When misconduct was revealed, it “either went unpunished or the consequences did not meet the seriousness of what had been done” and the corporate regulator, ASIC, “rarely went to court to seek public denunciation of and punishment for misconduct”.
The royal commission even found that the banks enabled money laundering for drug syndicates and turned a blind eye to terrorism financing.
It concluded that this pattern of misbehaviour was driven by “greed – the pursuit of short-term profit at the expense of basic standards of honesty”, because, “From the executive suite to the front line, staff were measured and rewarded by reference to profit and sales”.
The heads of a few banking executives rolled afterwards, a few million dollars worth of fines were issued and the banks promised to stop misbehaving.
But, surprise, surprise, they haven’t!
This is because banks are concerned to increase the profits of shareholders at the expense of the public, including its most vulnerable customers, and the government.
The big four can get away with the most outrageous misbehaviour because of their monopoly power. They know that even if they go broke in the next financial crisis, they will be bailed out by the government.
However, banks’ greatest crimes were not put under the spotlight: its investment of public savings into destructive fossil fuel and arms industries. Their investment decisions — made in the pursuit of profit — shape and direct the economy against the common interest.
If we needed yet another warning, the recently released National Climate Risk Assessment (NCRA) has it.
The insurance wings of the banks have already raised home insurance premiums and denied insurance to many households, and the NCRA report predicts this insurance crisis will worsen. So the banks know the social cost of their criminal investment in fossil fuel expansion.
There is no lack of proof of intent in this misbehaviour.
There is also no lack of intent in the continuing large-scale job-cutting in the banking sector. ANZ is leading a new round of job cuts after sacking 3500 workers.

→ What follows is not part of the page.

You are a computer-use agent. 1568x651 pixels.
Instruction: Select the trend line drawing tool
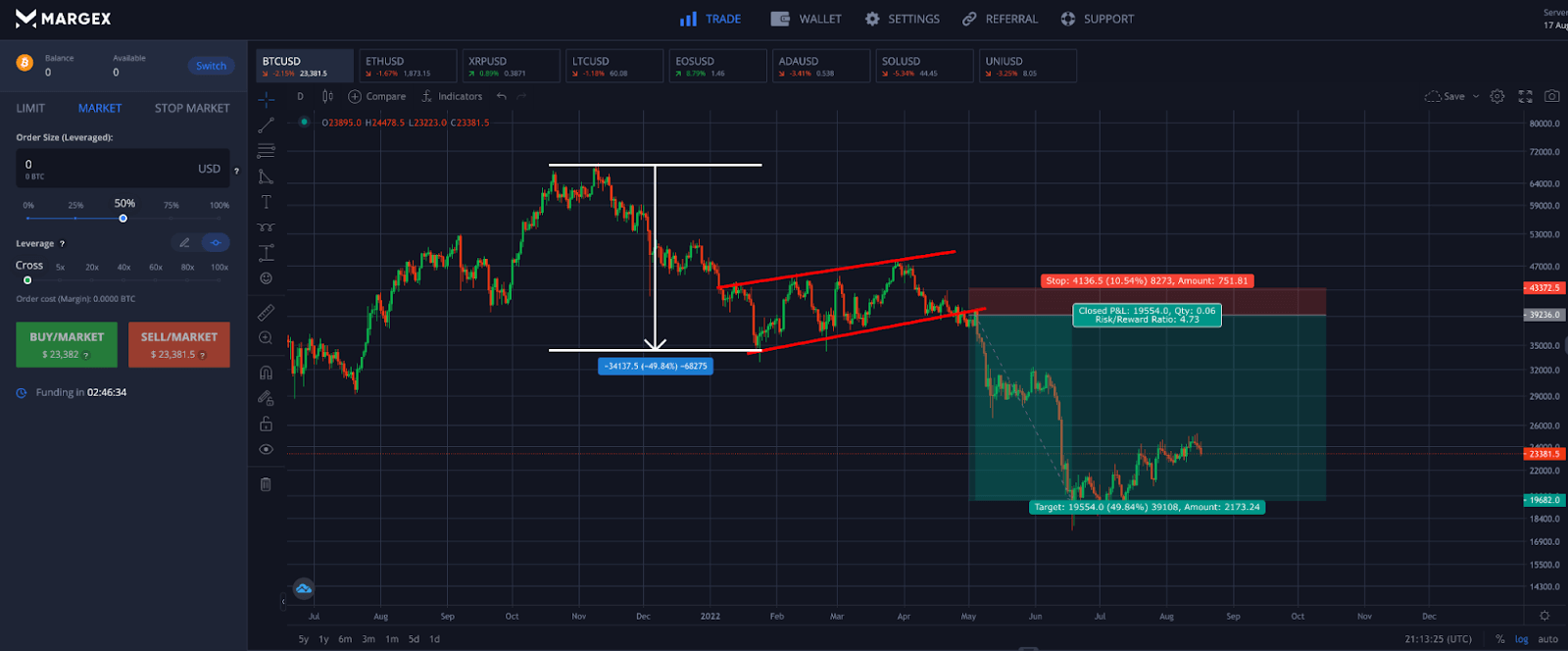pos(266,125)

The number of people working in banking, insurance and other financial institutions already fell by more than 35,000 between November 2023 and August last year.

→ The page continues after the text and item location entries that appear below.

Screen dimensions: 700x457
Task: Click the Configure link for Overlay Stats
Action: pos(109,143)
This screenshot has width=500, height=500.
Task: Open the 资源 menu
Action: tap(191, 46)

As the Finance Sector Union said on September 15, “ANZ calls this a restructure, but to workers it feels like chaos. Families are left in limbo, staff are blindsided and whole communities will feel the impact when thousands of secure jobs disappear … workers and customers are the ones paying the price for executive failure.”
The chronic bank misbehaviour will only be solved if banking is no longer allowed to be done for profit. It needs to be taken out of the hands of the capitalists and turned into a social service that looks after the public’s savings and invests in the public interest.

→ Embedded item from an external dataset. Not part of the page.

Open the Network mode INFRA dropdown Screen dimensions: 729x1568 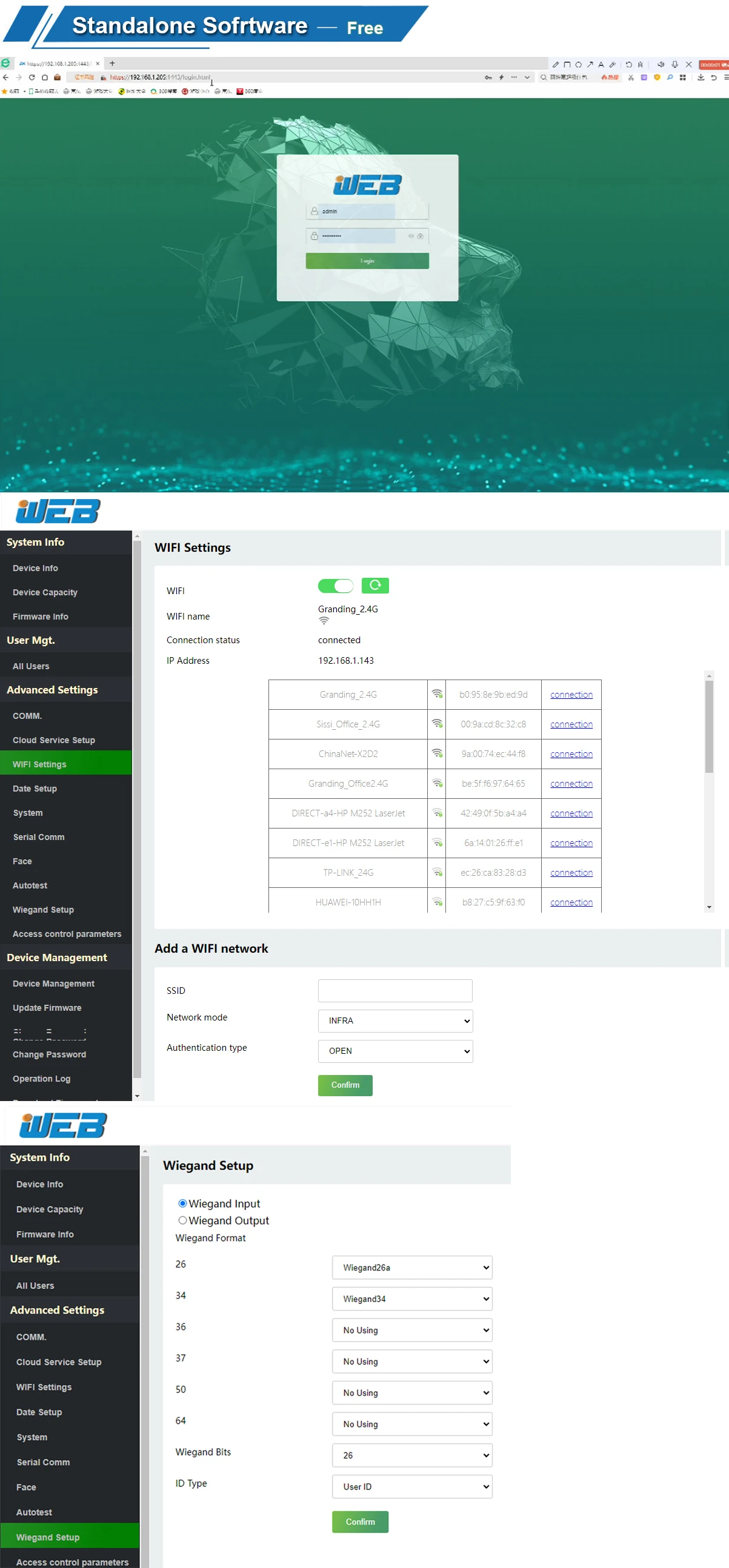[394, 1021]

This is not an impractical idea.
After the end of World War II, most Japanese put their savings in the public-owned and operated Japan Post Bank, operating out of post offices. They did so because they had learned from bitter experience that the private banks could not be trusted.
Japan’s Post Bank became the largest holder of personal savings in the world and remained fully publicly owned until 2007 when a neoliberal capitalist government began to privatise it. From then on, the sort of public fleecing misconduct we see continuing in Australia, began to plague the Post Bank.
As the banking oligarchy in Australia continues its chronic bad behaviour, perhaps more people will understand that society cannot allow the finance sector to remain in the hands of the capitalists.